A Texas Tech University doctoral candidate was brainstorming research ideas at Texas Tech in August 2013 when he came across a topic that would influence his tenure as a Red Raider.
Flash forward to Feb. 2014 and Brandon Sweeney is standing in front of colleagues and peers presenting those same ideas at TEDxTexasTechUniversity.
“The TEDx event at Texas Tech was a surreal opportunity to share the exciting results of my research with a wide audience,” said Sweeney, a chemical engineering doctoral candidate from Baltimore, Md.
He currently is researching techniques to improve the strength of 3D printed parts by incorporating carbon nanotubes in the plastic printer filaments and by exposing printed parts to microwave energy.
Sweeney, who worked at the Army Research Labs after he graduated from Rensselaer Polytechnic Institute in Material Science and Engineering, originally had the idea of using carbon nanotubes in 3D printed parts while working at the labs.
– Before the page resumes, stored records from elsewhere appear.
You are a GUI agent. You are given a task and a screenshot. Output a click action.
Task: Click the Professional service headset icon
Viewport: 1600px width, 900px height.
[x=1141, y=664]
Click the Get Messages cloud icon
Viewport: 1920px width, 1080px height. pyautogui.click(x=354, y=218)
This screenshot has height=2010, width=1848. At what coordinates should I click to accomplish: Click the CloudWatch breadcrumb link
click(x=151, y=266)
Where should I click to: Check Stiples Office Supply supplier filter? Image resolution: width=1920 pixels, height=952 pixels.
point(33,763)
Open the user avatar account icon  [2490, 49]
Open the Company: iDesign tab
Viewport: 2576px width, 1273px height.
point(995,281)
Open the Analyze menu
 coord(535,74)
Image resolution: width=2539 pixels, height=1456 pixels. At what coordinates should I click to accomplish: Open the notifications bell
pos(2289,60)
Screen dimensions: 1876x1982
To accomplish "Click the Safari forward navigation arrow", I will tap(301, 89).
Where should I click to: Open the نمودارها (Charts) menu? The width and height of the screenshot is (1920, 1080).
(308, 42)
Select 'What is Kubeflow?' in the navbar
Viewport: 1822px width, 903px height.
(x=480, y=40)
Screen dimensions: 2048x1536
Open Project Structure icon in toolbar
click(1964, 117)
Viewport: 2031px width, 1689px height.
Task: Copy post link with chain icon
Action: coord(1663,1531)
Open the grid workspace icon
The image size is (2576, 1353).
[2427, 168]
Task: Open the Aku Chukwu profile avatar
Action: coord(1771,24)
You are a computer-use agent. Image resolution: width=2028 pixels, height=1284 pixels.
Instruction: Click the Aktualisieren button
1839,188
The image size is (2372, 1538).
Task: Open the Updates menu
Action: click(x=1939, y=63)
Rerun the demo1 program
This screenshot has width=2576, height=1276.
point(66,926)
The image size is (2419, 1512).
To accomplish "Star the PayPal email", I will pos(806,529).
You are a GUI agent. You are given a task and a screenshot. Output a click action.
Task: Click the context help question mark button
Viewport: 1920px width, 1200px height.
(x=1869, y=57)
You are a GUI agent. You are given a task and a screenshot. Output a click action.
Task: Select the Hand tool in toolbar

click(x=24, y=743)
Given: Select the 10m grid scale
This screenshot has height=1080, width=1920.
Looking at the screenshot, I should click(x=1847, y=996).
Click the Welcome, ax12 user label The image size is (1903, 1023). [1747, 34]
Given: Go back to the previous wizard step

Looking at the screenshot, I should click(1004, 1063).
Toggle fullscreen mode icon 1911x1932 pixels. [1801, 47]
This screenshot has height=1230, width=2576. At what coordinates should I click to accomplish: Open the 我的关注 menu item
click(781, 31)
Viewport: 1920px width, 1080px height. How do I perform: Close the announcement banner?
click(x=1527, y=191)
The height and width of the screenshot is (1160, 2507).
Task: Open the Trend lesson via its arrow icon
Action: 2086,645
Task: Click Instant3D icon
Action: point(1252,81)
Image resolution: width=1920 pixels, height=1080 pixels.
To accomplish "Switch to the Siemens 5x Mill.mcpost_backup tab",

When Sweeney met his advisor, Micah Green, associate professor in the Department of Chemical Engineering, the two discussed the extreme thermal responses of carbon nanotubes upon exposure to microwave irradiation, leading to his proposed research.
“We could use this unique property of carbon nanotubes to thermally bond all layers of a 3D printed object together,” he said.
3D printing has helped remove barriers between design and production. With regular printing, ink is deposited onto a flat surface to recreate text or images. In 3D printing, instead of ink, solid materials such as plastics, metals, ceramics and even food can be used to build up layers of a physical object that was digitally designed on a computer.
“If you can design or download a digital object, you can produce it with a 3D printer, no machine shop skills required,” Sweeney said. “This also means that items can be customized for individual needs. You are no longer limited to mass produced deigns for a ‘one size fits all’ generation.”
With 3D printing, manufacturing will shift from centralized outsourced facilities to on demand and in-home factories, which will produce exactly what is needed, when it is needed.
Through Texas Tech’s Office of Technology Commercialization, Sweeney, Green, and Mohammed Saed, professor of electrical engineering, secured intellectual property rights to the new technology.
“More than anything else, my Christian faith influenced me to seek out and proclaim scientific truths God designed into our wonderfully precise universe,” Sweeney said. “My ultimate goal as a Christian engineer is to implement scientific principles into practical solutions that positively affect the lives of those around me.”